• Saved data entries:
+ + + + +

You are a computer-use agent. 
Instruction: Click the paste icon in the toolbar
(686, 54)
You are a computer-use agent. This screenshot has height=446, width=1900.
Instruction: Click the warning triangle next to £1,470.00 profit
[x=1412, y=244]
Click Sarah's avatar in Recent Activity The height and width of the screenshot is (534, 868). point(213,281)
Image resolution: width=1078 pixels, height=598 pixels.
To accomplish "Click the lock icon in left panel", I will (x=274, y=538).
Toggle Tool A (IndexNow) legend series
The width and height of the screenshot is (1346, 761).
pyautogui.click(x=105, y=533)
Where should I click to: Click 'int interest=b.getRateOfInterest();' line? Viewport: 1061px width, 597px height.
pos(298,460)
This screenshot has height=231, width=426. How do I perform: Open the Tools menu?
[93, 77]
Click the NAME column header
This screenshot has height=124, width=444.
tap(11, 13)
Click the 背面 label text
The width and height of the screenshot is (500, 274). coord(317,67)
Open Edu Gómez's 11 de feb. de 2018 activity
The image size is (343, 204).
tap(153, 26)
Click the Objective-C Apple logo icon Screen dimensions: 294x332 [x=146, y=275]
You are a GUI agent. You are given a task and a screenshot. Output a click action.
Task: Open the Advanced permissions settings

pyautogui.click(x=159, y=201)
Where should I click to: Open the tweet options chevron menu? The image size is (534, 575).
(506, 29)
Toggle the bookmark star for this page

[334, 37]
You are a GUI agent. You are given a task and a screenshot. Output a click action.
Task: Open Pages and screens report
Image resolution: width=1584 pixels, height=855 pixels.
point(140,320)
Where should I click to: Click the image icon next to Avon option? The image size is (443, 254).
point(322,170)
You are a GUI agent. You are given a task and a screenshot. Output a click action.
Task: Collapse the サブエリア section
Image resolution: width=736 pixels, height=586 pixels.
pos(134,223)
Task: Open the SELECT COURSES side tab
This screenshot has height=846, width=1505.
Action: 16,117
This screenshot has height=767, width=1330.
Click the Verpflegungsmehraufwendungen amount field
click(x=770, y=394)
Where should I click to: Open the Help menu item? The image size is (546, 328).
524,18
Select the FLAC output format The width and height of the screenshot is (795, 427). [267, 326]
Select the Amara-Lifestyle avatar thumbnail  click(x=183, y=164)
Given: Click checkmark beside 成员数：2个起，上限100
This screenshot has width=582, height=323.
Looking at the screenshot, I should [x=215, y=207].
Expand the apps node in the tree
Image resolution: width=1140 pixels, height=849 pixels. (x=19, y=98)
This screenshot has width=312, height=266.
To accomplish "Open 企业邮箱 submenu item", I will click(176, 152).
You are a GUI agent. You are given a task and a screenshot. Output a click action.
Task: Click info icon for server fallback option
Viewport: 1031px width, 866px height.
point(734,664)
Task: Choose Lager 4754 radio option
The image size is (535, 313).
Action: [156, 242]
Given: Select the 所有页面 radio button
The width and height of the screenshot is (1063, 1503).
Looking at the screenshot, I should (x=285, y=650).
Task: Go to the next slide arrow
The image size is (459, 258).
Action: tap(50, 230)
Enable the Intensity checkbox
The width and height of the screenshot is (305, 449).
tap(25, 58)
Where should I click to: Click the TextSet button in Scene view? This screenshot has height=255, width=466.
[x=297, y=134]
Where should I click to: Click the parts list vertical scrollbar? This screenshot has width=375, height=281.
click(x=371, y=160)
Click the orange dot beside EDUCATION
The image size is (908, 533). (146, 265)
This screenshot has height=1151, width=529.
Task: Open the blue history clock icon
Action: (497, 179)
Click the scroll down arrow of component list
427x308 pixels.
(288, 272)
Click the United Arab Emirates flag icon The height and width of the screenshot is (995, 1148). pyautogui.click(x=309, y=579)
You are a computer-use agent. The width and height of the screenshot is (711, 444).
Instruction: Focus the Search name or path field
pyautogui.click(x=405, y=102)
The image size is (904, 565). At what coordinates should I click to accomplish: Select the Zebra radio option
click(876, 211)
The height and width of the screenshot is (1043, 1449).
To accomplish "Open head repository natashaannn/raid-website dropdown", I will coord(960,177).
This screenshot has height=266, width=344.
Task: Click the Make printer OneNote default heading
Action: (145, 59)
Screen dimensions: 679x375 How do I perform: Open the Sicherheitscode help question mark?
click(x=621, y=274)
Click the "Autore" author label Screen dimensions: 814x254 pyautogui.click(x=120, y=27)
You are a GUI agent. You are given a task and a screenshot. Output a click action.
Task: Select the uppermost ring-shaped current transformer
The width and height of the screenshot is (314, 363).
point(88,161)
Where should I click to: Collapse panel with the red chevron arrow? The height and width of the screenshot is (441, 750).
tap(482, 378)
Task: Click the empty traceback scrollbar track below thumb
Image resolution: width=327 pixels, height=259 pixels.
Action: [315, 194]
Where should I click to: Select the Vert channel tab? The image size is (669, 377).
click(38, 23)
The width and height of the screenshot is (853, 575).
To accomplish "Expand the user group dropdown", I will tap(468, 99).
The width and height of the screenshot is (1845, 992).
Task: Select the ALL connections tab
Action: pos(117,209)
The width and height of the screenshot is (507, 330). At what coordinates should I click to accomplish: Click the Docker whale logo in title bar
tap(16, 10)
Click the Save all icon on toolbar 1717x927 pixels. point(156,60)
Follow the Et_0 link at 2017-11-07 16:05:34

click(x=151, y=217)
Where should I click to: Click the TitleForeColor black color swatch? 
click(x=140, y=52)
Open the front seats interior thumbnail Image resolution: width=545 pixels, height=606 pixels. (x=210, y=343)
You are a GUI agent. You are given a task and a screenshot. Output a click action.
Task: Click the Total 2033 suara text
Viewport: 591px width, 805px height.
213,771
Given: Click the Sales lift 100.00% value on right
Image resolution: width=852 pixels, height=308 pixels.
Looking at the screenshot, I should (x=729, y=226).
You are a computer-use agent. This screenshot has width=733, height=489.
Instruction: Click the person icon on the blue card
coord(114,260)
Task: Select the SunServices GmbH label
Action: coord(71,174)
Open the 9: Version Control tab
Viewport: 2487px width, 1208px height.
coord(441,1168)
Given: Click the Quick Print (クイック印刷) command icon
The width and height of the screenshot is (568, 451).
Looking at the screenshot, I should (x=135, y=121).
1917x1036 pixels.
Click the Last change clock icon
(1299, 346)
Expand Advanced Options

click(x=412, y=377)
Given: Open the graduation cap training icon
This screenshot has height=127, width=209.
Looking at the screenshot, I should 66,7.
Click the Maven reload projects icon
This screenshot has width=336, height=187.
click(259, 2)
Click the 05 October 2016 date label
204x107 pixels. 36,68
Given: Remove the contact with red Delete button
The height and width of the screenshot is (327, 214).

+ + + + +

• WHAT YOU SHOULD DO:
Put the lines of the records from the line containing "Given: Click the Sales" through the line containing "Looking at the screenshot, I should 66,7.", both included, into a Markdown table with the columns Row and Line. Number each row, and leave out any blank lines.

• WORKED SOLUTION:
| Row | Line |
|---|---|
| 1 | Given: Click the Sales lift 100.00% value on right |
| 2 | Image resolution: width=852 pixels, height=308 pixels. |
| 3 | Looking at the screenshot, I should (x=729, y=226). |
| 4 | You are a computer-use agent. This screenshot has width=733, height=489. |
| 5 | Instruction: Click the person icon on the blue card |
| 6 | coord(114,260) |
| 7 | Task: Select the SunServices GmbH label |
| 8 | Action: coord(71,174) |
| 9 | Open the 9: Version Control tab |
| 10 | Viewport: 2487px width, 1208px height. |
| 11 | coord(441,1168) |
| 12 | Given: Click the Quick Print (クイック印刷) command icon |
| 13 | The width and height of the screenshot is (568, 451). |
| 14 | Looking at the screenshot, I should (x=135, y=121). |
| 15 | 1917x1036 pixels. |
| 16 | Click the Last change clock icon |
| 17 | (1299, 346) |
| 18 | Expand Advanced Options |
| 19 | click(x=412, y=377) |
| 20 | Given: Open the graduation cap training icon |
| 21 | This screenshot has height=127, width=209. |
| 22 | Looking at the screenshot, I should 66,7. |